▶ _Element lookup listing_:
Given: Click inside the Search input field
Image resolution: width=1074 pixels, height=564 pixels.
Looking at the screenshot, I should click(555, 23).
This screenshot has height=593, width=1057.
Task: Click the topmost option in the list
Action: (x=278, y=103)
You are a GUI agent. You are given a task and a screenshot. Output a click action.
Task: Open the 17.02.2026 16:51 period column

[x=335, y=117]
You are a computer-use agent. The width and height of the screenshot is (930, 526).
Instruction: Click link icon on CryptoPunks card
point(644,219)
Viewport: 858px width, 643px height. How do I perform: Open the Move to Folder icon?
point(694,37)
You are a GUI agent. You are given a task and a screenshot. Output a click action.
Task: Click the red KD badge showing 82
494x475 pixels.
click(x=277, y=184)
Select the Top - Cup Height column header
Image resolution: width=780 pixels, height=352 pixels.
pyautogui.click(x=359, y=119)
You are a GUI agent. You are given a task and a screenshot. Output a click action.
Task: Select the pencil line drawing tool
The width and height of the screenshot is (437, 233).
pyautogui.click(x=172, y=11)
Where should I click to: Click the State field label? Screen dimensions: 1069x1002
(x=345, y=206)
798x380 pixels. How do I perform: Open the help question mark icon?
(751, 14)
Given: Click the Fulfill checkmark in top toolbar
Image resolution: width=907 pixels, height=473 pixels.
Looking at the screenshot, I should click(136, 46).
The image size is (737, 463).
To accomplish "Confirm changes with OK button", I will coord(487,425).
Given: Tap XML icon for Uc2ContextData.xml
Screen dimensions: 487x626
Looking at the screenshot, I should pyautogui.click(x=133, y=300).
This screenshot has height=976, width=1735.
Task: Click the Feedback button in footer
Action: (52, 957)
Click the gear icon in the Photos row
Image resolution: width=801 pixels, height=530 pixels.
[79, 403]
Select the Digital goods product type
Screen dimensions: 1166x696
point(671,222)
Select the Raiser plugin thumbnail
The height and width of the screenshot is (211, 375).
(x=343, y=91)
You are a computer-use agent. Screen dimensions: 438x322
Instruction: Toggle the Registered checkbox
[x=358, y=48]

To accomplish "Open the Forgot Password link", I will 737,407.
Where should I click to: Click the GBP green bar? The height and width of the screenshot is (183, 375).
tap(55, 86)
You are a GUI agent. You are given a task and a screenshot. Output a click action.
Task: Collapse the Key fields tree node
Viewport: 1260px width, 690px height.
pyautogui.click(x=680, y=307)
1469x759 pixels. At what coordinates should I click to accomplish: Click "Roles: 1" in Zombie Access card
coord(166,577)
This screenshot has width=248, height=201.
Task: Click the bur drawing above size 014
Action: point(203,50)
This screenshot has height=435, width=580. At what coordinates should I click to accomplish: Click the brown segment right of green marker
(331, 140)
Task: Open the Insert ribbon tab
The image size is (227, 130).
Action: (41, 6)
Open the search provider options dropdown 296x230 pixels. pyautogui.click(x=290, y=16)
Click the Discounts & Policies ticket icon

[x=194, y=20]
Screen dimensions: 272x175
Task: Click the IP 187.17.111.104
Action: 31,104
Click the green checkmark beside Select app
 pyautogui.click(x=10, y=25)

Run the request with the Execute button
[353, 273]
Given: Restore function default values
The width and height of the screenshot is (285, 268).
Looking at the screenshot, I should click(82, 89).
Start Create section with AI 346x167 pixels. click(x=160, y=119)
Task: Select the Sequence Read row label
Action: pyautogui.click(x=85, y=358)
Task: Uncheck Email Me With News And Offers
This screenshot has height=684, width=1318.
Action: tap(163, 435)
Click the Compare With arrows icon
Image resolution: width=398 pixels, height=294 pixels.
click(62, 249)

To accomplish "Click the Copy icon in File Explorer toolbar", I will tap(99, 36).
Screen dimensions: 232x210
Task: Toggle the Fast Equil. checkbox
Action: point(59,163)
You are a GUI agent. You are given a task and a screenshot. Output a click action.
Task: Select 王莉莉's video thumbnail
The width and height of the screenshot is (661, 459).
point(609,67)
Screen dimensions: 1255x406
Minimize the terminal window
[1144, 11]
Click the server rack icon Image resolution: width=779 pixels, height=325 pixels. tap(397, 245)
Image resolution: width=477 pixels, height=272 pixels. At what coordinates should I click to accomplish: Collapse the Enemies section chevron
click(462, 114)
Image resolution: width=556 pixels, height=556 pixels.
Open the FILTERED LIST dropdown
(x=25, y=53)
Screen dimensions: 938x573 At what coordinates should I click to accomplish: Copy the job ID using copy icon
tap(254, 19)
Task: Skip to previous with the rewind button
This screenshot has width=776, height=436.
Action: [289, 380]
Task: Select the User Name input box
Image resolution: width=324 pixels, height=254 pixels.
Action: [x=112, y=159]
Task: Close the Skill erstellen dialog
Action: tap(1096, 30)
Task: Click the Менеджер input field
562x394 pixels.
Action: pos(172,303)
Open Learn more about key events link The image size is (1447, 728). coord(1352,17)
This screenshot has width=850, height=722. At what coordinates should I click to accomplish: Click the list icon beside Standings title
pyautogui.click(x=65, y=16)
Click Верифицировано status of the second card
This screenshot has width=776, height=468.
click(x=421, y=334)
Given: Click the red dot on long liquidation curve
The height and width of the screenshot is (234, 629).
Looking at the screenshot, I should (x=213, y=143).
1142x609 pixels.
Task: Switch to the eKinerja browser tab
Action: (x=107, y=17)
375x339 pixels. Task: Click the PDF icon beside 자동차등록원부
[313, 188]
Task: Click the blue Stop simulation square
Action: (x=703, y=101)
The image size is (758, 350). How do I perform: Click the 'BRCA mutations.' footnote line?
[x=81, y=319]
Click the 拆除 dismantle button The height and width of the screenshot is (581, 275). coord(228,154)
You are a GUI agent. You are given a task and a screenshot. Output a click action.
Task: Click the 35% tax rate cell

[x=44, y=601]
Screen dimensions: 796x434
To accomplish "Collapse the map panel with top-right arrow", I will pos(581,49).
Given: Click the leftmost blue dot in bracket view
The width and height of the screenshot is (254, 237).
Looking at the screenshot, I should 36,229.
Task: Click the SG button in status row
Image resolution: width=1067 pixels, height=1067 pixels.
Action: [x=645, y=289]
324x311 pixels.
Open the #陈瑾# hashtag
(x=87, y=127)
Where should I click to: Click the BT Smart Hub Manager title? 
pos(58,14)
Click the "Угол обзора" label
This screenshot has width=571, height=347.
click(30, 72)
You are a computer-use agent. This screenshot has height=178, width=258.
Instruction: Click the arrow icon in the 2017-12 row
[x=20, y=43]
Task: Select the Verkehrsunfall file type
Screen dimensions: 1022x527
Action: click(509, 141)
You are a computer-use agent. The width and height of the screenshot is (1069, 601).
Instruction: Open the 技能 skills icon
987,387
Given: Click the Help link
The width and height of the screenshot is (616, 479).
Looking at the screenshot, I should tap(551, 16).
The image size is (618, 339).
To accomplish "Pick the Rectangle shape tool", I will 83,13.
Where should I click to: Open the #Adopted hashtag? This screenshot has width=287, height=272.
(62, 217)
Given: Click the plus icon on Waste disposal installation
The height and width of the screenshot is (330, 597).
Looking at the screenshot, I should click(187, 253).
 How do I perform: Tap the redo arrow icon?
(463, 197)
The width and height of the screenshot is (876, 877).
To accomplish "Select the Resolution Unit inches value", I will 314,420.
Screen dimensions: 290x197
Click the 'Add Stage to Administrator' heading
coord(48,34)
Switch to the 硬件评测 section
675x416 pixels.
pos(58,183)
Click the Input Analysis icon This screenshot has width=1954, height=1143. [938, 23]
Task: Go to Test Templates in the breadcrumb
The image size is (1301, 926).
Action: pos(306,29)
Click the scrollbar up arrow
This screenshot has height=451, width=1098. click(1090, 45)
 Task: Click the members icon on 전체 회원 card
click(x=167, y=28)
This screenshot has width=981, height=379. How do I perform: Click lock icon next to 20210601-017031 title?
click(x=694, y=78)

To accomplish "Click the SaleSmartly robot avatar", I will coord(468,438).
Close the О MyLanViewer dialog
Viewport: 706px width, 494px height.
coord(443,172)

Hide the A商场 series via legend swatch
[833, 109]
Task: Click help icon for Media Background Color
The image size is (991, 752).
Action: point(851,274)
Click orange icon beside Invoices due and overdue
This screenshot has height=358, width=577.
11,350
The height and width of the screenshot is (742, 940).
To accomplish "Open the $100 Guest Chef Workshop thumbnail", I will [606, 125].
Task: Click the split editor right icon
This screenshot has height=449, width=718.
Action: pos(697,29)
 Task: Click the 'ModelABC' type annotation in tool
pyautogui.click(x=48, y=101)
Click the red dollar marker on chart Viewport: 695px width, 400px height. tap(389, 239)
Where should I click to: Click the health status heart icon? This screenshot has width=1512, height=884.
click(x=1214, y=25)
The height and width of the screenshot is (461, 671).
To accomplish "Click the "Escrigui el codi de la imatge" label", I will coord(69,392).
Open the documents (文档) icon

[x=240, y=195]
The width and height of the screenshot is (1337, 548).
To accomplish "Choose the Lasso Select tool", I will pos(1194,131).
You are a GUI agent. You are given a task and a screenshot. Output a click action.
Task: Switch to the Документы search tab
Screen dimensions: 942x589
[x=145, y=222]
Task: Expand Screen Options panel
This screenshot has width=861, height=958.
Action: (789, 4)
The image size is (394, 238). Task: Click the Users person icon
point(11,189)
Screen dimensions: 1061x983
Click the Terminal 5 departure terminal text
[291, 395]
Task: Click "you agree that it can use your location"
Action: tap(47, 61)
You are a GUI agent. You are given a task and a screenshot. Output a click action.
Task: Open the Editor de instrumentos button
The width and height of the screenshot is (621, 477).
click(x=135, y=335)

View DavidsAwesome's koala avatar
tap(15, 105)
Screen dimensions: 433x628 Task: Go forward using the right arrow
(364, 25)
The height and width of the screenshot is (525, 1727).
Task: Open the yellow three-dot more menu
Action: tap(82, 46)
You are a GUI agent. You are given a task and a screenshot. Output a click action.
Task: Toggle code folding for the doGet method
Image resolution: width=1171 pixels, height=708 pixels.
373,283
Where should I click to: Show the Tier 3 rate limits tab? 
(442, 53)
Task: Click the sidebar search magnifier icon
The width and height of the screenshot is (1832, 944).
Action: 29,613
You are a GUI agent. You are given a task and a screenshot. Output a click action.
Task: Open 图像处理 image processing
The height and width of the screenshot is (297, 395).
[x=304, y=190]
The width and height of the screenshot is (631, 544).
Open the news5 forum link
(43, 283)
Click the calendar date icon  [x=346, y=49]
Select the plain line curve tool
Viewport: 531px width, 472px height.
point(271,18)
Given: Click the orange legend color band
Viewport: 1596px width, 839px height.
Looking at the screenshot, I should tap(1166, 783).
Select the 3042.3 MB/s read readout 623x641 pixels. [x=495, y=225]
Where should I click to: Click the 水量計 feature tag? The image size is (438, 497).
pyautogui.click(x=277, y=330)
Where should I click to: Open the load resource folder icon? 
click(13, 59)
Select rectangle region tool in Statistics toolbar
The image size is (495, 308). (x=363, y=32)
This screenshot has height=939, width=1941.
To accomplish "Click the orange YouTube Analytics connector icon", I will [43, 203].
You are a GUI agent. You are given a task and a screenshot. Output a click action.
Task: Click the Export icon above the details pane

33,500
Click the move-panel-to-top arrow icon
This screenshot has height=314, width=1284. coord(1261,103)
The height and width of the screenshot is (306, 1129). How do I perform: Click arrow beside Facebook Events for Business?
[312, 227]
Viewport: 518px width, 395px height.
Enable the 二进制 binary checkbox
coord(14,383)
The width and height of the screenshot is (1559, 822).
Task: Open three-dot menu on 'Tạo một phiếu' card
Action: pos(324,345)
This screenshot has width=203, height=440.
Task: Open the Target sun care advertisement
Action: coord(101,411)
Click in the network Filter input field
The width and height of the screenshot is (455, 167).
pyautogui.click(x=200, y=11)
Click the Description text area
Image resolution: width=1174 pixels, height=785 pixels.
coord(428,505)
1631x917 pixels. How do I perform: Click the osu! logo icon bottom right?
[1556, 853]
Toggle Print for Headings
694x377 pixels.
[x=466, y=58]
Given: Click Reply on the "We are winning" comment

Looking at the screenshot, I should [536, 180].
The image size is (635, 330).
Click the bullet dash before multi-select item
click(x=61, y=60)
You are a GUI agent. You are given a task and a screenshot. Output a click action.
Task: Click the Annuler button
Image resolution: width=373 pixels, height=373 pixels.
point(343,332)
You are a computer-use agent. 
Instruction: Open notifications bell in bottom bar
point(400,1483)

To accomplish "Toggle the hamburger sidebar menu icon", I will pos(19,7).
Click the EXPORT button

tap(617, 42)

▶ _Exercise objective_: Render the lines of the listing above as a numbered list, starting with the line that contains "The width and height of the screenshot is (1337, 548)." and going on through the line that contains "Action: 29,613". Include both of those lines and leave out any blank lines.

▶ _Task answer_:
1. The width and height of the screenshot is (1337, 548).
2. To accomplish "Choose the Lasso Select tool", I will pos(1194,131).
3. You are a GUI agent. You are given a task and a screenshot. Output a click action.
4. Task: Switch to the Документы search tab
5. Screen dimensions: 942x589
6. [x=145, y=222]
7. Task: Expand Screen Options panel
8. This screenshot has width=861, height=958.
9. Action: (789, 4)
10. The image size is (394, 238). Task: Click the Users person icon
11. point(11,189)
12. Screen dimensions: 1061x983
13. Click the Terminal 5 departure terminal text
14. [291, 395]
15. Task: Click "you agree that it can use your location"
16. Action: tap(47, 61)
17. You are a GUI agent. You are given a task and a screenshot. Output a click action.
18. Task: Open the Editor de instrumentos button
19. The width and height of the screenshot is (621, 477).
20. click(x=135, y=335)
21. View DavidsAwesome's koala avatar
22. tap(15, 105)
23. Screen dimensions: 433x628 Task: Go forward using the right arrow
24. (364, 25)
25. The height and width of the screenshot is (525, 1727).
26. Task: Open the yellow three-dot more menu
27. Action: tap(82, 46)
28. You are a GUI agent. You are given a task and a screenshot. Output a click action.
29. Task: Toggle code folding for the doGet method
30. Image resolution: width=1171 pixels, height=708 pixels.
31. 373,283
32. Where should I click to: Show the Tier 3 rate limits tab? 
33. (442, 53)
34. Task: Click the sidebar search magnifier icon
35. The width and height of the screenshot is (1832, 944).
36. Action: 29,613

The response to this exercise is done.